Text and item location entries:

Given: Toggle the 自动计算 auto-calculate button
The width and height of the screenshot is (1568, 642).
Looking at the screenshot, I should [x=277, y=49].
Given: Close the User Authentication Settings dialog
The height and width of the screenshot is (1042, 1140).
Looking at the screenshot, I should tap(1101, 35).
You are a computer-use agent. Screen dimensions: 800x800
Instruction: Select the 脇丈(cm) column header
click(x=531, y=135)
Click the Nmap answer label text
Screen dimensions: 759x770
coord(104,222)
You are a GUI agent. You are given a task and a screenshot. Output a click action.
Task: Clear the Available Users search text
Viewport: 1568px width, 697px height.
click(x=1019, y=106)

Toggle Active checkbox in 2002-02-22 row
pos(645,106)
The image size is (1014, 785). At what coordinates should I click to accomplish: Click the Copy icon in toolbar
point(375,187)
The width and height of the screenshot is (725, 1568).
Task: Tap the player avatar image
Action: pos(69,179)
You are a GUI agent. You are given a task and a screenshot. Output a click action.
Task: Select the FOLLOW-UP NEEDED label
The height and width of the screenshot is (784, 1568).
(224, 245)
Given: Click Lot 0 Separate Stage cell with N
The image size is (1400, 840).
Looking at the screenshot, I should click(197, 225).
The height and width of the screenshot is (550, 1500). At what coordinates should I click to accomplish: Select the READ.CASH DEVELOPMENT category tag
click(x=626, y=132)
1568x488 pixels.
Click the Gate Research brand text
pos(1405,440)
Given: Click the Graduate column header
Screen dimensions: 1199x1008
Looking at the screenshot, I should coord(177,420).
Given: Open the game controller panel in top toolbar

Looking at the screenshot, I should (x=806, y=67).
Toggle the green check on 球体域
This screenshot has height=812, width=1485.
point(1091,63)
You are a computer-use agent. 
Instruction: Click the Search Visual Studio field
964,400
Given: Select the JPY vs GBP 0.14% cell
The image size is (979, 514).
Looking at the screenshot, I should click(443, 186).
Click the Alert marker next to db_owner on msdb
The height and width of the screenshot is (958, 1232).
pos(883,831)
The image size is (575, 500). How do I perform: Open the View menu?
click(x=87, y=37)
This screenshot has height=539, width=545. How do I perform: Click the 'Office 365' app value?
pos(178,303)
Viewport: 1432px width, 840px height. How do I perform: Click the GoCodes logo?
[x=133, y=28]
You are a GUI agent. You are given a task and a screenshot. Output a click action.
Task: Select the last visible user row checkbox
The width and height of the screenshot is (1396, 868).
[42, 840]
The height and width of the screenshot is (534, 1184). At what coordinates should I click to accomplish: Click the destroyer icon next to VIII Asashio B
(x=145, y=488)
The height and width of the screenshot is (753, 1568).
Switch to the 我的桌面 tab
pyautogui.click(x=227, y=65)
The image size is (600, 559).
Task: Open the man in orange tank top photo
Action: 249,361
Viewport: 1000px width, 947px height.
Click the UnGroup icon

STATED PROBLEM
Output the lines of the listing from the line with "The height and width of the screenshot is (550, 1500)." to the line with "pos(178,303)" as a JSON list of strings, one string per line, leaving out blank lines.

RIGHT ANSWER
[
  "The height and width of the screenshot is (550, 1500). At what coordinates should I click to accomplish: Select the READ.CASH DEVELOPMENT category tag",
  "click(x=626, y=132)",
  "1568x488 pixels.",
  "Click the Gate Research brand text",
  "pos(1405,440)",
  "Given: Click the Graduate column header",
  "Screen dimensions: 1199x1008",
  "Looking at the screenshot, I should coord(177,420).",
  "Given: Open the game controller panel in top toolbar",
  "Looking at the screenshot, I should (x=806, y=67).",
  "Toggle the green check on 球体域",
  "This screenshot has height=812, width=1485.",
  "point(1091,63)",
  "You are a computer-use agent. ",
  "Instruction: Click the Search Visual Studio field",
  "964,400",
  "Given: Select the JPY vs GBP 0.14% cell",
  "The image size is (979, 514).",
  "Looking at the screenshot, I should click(443, 186).",
  "Click the Alert marker next to db_owner on msdb",
  "The height and width of the screenshot is (958, 1232).",
  "pos(883,831)",
  "The image size is (575, 500). How do I perform: Open the View menu?",
  "click(x=87, y=37)",
  "This screenshot has height=539, width=545. How do I perform: Click the 'Office 365' app value?",
  "pos(178,303)"
]